*Task brief:*
Whatever comes before the line containing "You are a GUI" stays out; transcribe that line and all that follow to the end of the records exactly, with no pictures.

(Stored entries)
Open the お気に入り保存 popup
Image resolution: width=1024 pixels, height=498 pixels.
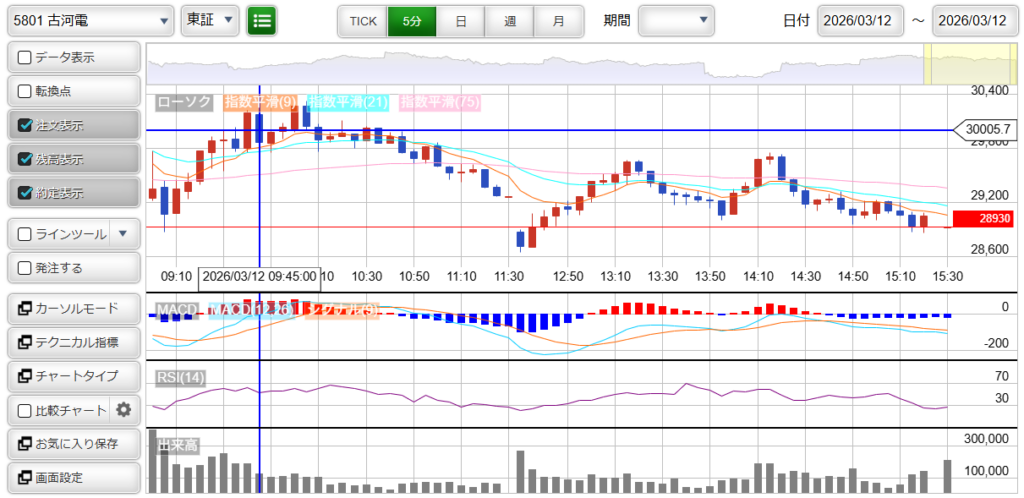point(72,444)
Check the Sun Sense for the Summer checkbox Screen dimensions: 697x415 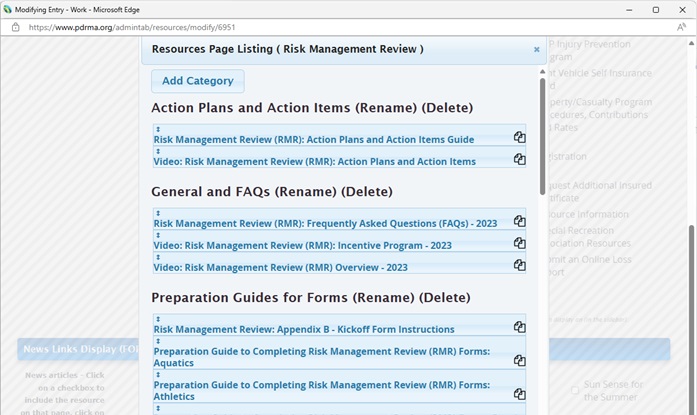pos(575,389)
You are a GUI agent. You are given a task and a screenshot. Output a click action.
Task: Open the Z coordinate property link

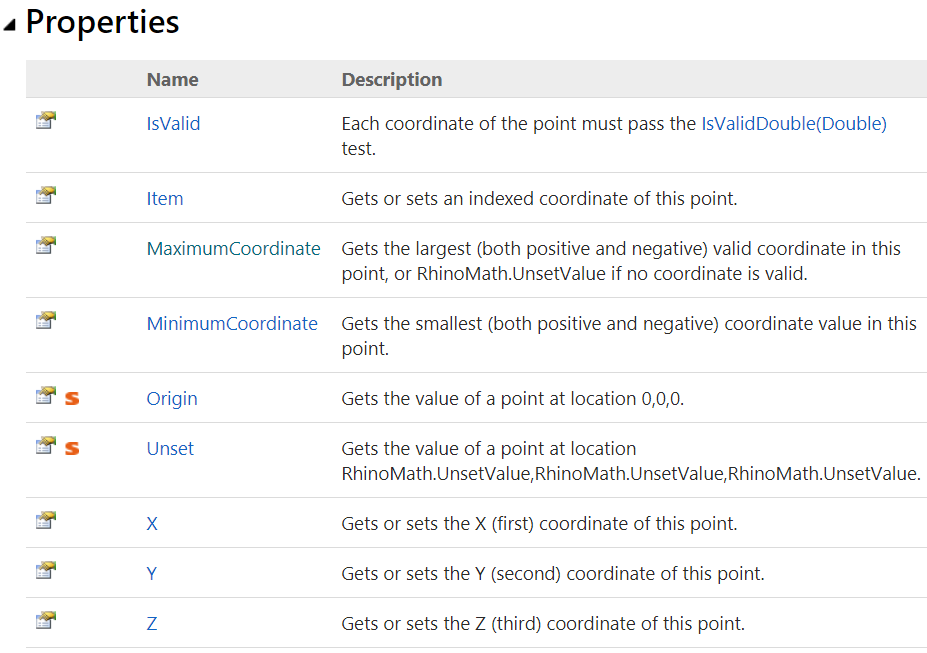pyautogui.click(x=152, y=624)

*Your solution:*
You are a GUI agent. You are given a task and a screenshot. Output a click action.
Task: Open the Z coordinate property link

pyautogui.click(x=152, y=624)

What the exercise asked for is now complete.